# What the exercise asks
Recast the item lines from the start through the line containing "Bertrand, Isabelle (77, 323)", inclusive, as a Markdown table with the columns "No." and "Entry", giving each line its row number and omitting blank lines.

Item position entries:
┌────────
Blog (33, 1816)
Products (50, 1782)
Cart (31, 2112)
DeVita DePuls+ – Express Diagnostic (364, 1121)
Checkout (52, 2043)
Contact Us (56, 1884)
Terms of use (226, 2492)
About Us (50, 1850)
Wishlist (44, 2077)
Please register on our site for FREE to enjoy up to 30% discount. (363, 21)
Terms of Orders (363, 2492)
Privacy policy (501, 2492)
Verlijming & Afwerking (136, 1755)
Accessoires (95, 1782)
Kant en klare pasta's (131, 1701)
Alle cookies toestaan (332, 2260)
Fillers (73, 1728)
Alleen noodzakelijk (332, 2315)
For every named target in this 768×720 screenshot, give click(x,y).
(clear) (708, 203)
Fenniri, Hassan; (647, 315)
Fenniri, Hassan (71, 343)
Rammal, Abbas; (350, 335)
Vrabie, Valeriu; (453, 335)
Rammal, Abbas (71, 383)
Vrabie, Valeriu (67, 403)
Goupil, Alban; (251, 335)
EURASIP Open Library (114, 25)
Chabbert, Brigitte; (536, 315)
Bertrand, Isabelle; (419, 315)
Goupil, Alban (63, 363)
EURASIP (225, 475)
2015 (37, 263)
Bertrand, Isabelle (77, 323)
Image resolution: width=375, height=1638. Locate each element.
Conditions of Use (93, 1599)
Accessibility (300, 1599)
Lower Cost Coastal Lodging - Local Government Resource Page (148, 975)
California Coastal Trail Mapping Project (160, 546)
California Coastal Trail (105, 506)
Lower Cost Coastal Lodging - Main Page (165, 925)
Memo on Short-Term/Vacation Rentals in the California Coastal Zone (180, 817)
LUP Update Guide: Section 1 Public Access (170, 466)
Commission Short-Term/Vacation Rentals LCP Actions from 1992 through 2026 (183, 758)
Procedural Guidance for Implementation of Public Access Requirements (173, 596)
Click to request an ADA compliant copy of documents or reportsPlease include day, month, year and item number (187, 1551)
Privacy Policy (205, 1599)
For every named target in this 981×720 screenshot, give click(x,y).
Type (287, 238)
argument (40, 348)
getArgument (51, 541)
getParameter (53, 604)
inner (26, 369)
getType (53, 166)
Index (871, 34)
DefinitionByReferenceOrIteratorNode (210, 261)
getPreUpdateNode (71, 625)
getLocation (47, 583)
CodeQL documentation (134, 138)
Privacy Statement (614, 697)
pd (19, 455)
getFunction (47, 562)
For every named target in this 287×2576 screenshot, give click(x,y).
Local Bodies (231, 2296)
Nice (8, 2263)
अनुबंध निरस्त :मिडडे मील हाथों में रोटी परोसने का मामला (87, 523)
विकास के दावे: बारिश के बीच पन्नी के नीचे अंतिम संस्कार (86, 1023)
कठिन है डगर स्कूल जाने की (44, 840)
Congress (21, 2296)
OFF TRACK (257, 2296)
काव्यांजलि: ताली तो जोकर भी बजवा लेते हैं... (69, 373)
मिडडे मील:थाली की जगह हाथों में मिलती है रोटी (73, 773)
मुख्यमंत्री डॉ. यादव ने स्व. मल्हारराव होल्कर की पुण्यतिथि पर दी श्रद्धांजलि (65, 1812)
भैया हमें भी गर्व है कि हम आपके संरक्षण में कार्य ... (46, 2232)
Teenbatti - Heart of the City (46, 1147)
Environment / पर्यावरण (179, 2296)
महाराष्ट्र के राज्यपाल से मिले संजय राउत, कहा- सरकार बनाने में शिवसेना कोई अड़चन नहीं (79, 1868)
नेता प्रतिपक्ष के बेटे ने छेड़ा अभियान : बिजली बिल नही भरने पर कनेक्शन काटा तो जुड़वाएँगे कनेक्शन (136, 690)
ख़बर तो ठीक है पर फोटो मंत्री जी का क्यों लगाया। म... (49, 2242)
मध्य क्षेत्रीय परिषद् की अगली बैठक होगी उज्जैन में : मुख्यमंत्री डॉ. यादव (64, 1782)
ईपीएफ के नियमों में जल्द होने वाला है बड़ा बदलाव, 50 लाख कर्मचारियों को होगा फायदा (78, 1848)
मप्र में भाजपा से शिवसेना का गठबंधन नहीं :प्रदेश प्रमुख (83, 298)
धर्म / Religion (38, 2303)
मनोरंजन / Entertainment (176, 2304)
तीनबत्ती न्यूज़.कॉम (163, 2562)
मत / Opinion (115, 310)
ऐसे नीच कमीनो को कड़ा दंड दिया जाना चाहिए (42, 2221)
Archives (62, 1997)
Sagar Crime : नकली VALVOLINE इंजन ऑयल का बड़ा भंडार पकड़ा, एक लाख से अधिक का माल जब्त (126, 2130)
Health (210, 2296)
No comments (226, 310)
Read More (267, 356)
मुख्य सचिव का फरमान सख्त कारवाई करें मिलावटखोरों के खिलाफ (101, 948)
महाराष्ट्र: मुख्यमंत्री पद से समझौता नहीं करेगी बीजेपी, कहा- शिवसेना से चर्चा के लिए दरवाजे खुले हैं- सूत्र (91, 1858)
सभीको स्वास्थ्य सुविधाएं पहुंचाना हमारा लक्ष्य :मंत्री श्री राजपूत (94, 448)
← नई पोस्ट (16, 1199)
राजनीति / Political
└────────
# Task solution
| No. | Entry |
|---|---|
| 1 | Blog (33, 1816) |
| 2 | Products (50, 1782) |
| 3 | Cart (31, 2112) |
| 4 | DeVita DePuls+ – Express Diagnostic (364, 1121) |
| 5 | Checkout (52, 2043) |
| 6 | Contact Us (56, 1884) |
| 7 | Terms of use (226, 2492) |
| 8 | About Us (50, 1850) |
| 9 | Wishlist (44, 2077) |
| 10 | Please register on our site for FREE to enjoy up to 30% discount. (363, 21) |
| 11 | Terms of Orders (363, 2492) |
| 12 | Privacy policy (501, 2492) |
| 13 | Verlijming & Afwerking (136, 1755) |
| 14 | Accessoires (95, 1782) |
| 15 | Kant en klare pasta's (131, 1701) |
| 16 | Alle cookies toestaan (332, 2260) |
| 17 | Fillers (73, 1728) |
| 18 | Alleen noodzakelijk (332, 2315) |
| 19 | For every named target in this 768×720 screenshot, give click(x,y). |
| 20 | (clear) (708, 203) |
| 21 | Fenniri, Hassan; (647, 315) |
| 22 | Fenniri, Hassan (71, 343) |
| 23 | Rammal, Abbas; (350, 335) |
| 24 | Vrabie, Valeriu; (453, 335) |
| 25 | Rammal, Abbas (71, 383) |
| 26 | Vrabie, Valeriu (67, 403) |
| 27 | Goupil, Alban; (251, 335) |
| 28 | EURASIP Open Library (114, 25) |
| 29 | Chabbert, Brigitte; (536, 315) |
| 30 | Bertrand, Isabelle; (419, 315) |
| 31 | Goupil, Alban (63, 363) |
| 32 | EURASIP (225, 475) |
| 33 | 2015 (37, 263) |
| 34 | Bertrand, Isabelle (77, 323) |